JUSTICE%20HOWARD%27s%20%22DIVA%20DOLLS%22Quantcast

Saturday, March 27, 2010

It's been a while

I haven't had a word to say since October... I fell into the black for a while there. Having my first seperation from my daughter (in her whole life) on top of health issues (do I have it? Don't I have it? What's wrong with me? How did a disease disappear when my medi-cal funding did?) just slammed me. 


I've always been warned that girls go through this thing as teenagers, and I guess I thought we were immune since we've been best friends since I first met her. Then again, all kids need to break away and start to be adults at a certain point, and maybe it's just more severe when you've been bonded at the hip for 16 years. She's out of high school and into college, and I think she should still have me for a best friend? I think when I accepted that she's just growing up I started to recover myself.


As far as my health goes... Michael figured out (via the Mayo Clinic website and hours of searching) what was causing the headache I have devoted so many paragraphs to describing. The medication for it is non-narcotic! A Neurologist wouldn't take the time to figure it out, it baffled my regular doctor... it's a rare condition and my doctor hadn't ever heard of it. (Hemicrania Continua) and the only way to absolutely diagnose it is to try one specific medication; if it resolves then that's what it was. I had been living with constant agonizing pain, a head full of recovery and a body full of opiates. I finally caved, after asking for non-narcotic drugs for over a year, and accepted opiate pain-killers. They didn't make it go away, but they did help... but the mental gymnastics of taking narcotics (even prescribed, in the doses that were ordered and all the while admitting and being accountable to other addicts about what I was doing) was almost as bad as the headache. I've been opiate-free for months now and I could care less... I don't miss them because the new drug actually makes the headache go away! (I still have killer headaches that might stop other people in their tracks, but not the ice-pick in the eye headache I had for almost two years.) When talking about the narcotics I say "I went dancing with the Devil and came home with my panties still on." 

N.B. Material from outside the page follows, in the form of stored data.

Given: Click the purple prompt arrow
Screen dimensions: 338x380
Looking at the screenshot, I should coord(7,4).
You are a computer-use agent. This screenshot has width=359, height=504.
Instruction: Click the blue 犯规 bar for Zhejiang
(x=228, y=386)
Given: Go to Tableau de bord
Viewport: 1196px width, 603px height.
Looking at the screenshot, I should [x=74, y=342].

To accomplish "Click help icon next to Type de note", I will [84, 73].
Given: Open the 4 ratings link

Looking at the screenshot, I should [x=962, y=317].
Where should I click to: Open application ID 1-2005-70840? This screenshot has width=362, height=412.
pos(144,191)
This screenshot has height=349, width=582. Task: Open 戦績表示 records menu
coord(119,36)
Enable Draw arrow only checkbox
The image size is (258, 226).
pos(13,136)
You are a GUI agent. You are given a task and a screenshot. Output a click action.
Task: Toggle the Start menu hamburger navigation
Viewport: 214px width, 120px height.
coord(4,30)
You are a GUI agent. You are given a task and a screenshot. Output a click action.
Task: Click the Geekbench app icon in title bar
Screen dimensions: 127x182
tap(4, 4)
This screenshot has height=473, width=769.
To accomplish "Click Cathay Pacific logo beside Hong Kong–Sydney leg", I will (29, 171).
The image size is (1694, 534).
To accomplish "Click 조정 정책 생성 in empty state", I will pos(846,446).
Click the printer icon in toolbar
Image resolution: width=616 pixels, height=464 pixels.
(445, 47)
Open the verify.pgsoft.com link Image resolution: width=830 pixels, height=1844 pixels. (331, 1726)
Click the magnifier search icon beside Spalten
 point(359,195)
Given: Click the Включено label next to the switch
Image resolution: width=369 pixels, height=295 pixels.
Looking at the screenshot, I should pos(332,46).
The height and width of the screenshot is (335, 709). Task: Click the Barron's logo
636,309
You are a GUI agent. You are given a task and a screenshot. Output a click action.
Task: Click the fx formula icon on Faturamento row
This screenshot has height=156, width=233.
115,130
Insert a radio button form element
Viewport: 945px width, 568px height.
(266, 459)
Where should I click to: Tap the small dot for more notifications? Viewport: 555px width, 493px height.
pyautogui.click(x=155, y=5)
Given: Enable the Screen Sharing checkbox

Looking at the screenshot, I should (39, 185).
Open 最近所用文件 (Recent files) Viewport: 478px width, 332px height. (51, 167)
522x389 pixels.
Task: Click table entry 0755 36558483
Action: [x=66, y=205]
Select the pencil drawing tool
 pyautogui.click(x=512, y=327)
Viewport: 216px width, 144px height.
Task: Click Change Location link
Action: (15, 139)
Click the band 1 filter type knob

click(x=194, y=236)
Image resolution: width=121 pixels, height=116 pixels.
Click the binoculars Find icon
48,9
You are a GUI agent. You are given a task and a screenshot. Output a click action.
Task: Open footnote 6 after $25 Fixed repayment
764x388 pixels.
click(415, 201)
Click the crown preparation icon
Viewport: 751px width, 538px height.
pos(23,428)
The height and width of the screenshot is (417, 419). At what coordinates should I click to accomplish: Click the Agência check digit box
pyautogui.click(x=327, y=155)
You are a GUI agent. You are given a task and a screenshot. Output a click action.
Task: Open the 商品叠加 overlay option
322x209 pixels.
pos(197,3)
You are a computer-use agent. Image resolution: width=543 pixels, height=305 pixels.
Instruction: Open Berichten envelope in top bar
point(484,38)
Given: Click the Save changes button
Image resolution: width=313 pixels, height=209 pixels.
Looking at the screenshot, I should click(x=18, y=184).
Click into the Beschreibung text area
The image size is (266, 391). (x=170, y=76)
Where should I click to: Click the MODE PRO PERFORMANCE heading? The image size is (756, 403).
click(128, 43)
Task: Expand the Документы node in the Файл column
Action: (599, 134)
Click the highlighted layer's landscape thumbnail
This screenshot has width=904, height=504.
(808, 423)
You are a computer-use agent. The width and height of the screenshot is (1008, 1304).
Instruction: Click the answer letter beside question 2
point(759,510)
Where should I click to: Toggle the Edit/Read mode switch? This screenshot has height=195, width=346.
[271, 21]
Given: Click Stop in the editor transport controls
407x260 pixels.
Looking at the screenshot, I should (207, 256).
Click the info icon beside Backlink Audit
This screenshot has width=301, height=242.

Another thing I did for myself was to take over the attic when Andrew moved out. It's an art studio now, and I have so many mediums going on up there, I can do whatever I want. It's my own space after living in a house that was so crowded that the only room that didn't have someone in it was the bathroom. (There was always someone waiting for their turn, we had 6 people here)


Michael bought me a sewing machine for our anniversary last October, so I design and make handbags, which is very interesting since I've never sewn in my life. Some are really cool, some are part of the "pretty pile" of fabric that will never find a function other than a learning tool. I, for some reason, can't seem to want patterns, I design as I go. For hours. 


I have an area for making jewelry, and have about 100,000,000,000 beads and other items as my pallette when I'm working there. I have a table that is all paint/ink/paper/ and sometimes I do boxes or other things. My laptop is up there, my Tivo is up there... I can disappear for a couple of days at a time when I'm in  Craft Central (or CC studio as I like to call it when I want it to sound official) and I think in the long run this has been the most effective therapy for what was ailing me. I have been artistically creative for a living for so long, and for years neglected the part of me that creates just for fun. So now I do art all day, and to relax after work I go upstairs and do some more art. 


Physically I'm still not 100%, and yet that doesn't even matter to me any more, because I feel GOOD! I mean really good. For the first time since the Graves'-that-is-not-Graves' Disease that started coming on four years ago I am comfortable in my own (psychic) skin. My body is just this old thing I drag around, my mind is soaring weightlessly.


I've left the professional plateau I was content to accept for so long, and my work is transforming before my eyes, as is the actual business result of that. All of a sudden, after 17 years, Flying Colors Tattoo is exciting again and this is the year I'll get to watch it grow, not just maintain.


The one thing I miss is writing, and I'm reacquainting myself with it now. It's hard to write from the deep black, it's hard to even be. New phase, new outlook, new results. 


Let's just see what happens.

1 comment:

The fish can fly, the dogs and cats dance together and all the flowers are edible.